In the embodiment of the invention, the model can be trained by using a supervised machine learning method through predetermining the negative sample data in the preset database, namely, the model can be predicted by training the characteristics of seed data (namely positive sample data) provided by a marketer and the characteristics of the negative sample data, so that the prediction model is more accurate and has better prediction effect; furthermore, P pieces of data in the preset database are predicted by adopting a prediction model with a good prediction effect, so that the intention score of the P pieces of data is accurate.
Optionally, the obtaining N pieces of data from a preset database includes: and acquiring the N pieces of data with the cooling time less than a preset threshold value from the preset database according to the range of the requested data.
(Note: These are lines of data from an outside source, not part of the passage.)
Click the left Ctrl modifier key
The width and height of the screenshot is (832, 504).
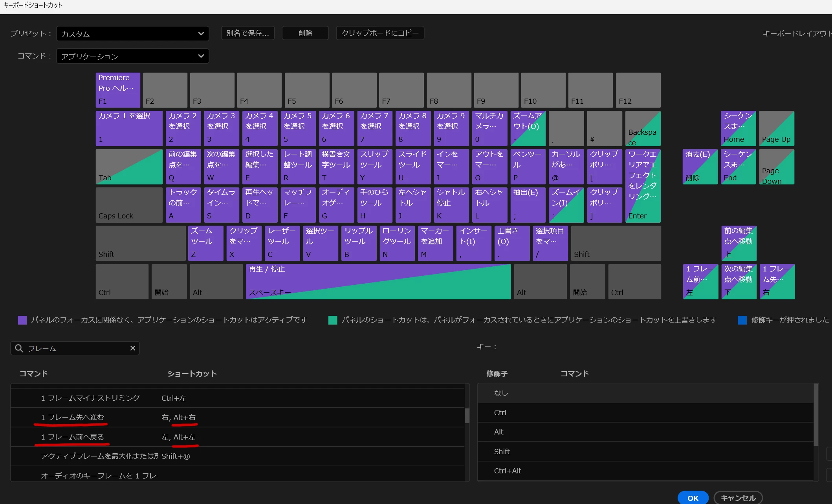pos(122,282)
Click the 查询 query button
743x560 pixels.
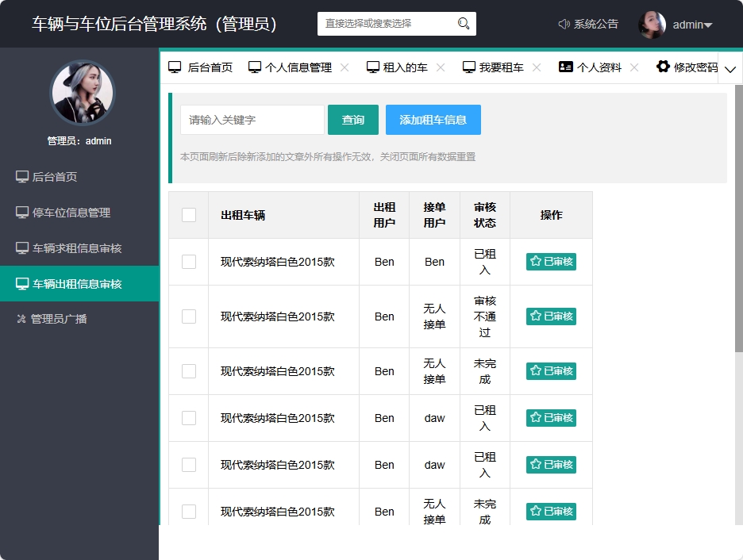(352, 119)
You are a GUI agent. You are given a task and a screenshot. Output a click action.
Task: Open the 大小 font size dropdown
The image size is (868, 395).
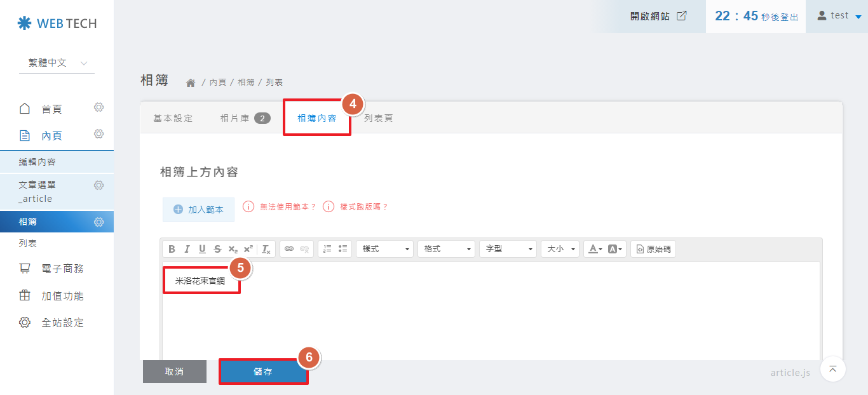[x=560, y=249]
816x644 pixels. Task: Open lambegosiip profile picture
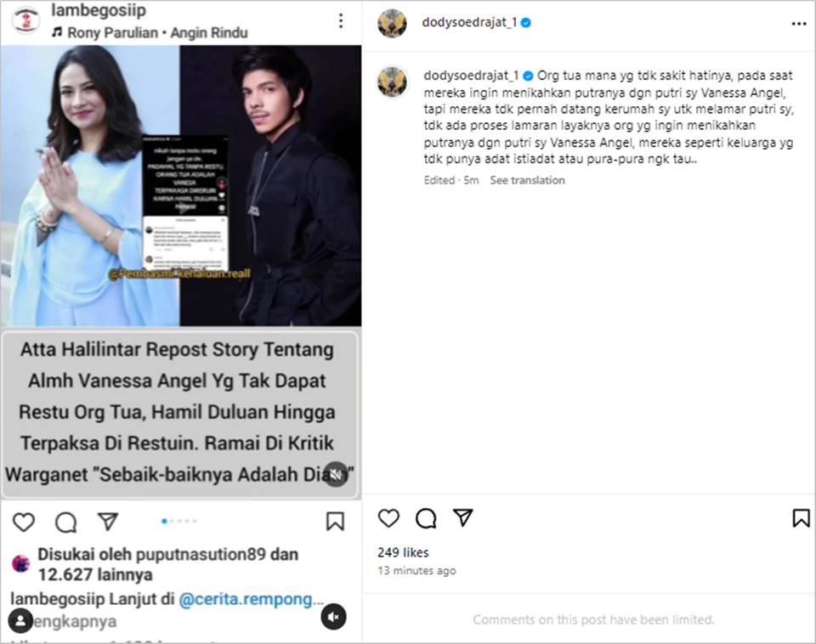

In the embodiment of the invention, by presetting the cooling time of each piece of data in the preset database, the data with the cooling time greater than or equal to the preset threshold value can be avoided being selected; in an application aspect, the cooling time of the data can be used for identifying the number of times that the data is recommended to the marketer or the number of times that the data is used by the marketer through the marketing platform, so that the same data can be prevented from being recommended to multiple users by setting the cooling time of the N pieces of data to be smaller than a preset threshold value, the technical problem that the users corresponding to the data, which are caused by the fact that the multiple marketers use the same data in the same time period, are harassed can be prevented, and the experience of the marketer and the users is improved.
Optionally, the requested data includes first data, and after the requested data is extracted from the target data interval, the method further includes: updating a cooling time of the first data if it is determined that the first data is used.
In the embodiment of the invention, the cooling time of each piece of data in the preset database can be updated according to the actual use condition of each piece of data, if a certain piece of data is used by a marketer through a marketing platform in a first time period (namely, the marketer already markets commodities to a user corresponding to the piece of data through the marketing platform), the data can be prevented from being recommended to other marketers in the cooling time by updating the cooling time of the piece of data, so that the problem that the commodities are repeatedly sold to the same user due to the fact that different marketers obtain the same piece of data can be avoided, the privacy and the safety of the user can be protected, and the experience of the user can be improved.
In a second aspect, an apparatus for upgrading a cascade device provided in an embodiment of the present invention includes:
the device comprises an acquisition module, a storage module and a processing module, wherein the acquisition module is used for acquiring request information, and the request information comprises the quantity of requested data, the range of the requested data and the value corresponding to the requested data;
the processing module is used for acquiring N pieces of data and the intention score of each piece of data in the N pieces of data from a preset database according to the request information, and the range of the N pieces of data is matched with the range of the requested data; dividing the N data into T data intervals according to the range to which the N data belong and the intention score of each piece of data in the N data, wherein each data interval in the T data intervals comprises at least one piece of data in the N data; obtaining the intention conversion rate of each data interval according to the intention score of at least one piece of data included in each data interval; determining the intention conversion rate corresponding to the requested data according to the value corresponding to the requested data, the reference value corresponding to the requested data and the reference intention conversion rate corresponding to the requested data; wherein N is more than or equal to T and is more than 0;
and the extraction module is used for screening out a target data interval of which the intention conversion rate is matched with the intention conversion rate corresponding to the requested data from the T data intervals, and extracting the requested data from the target data interval according to the quantity of the requested data.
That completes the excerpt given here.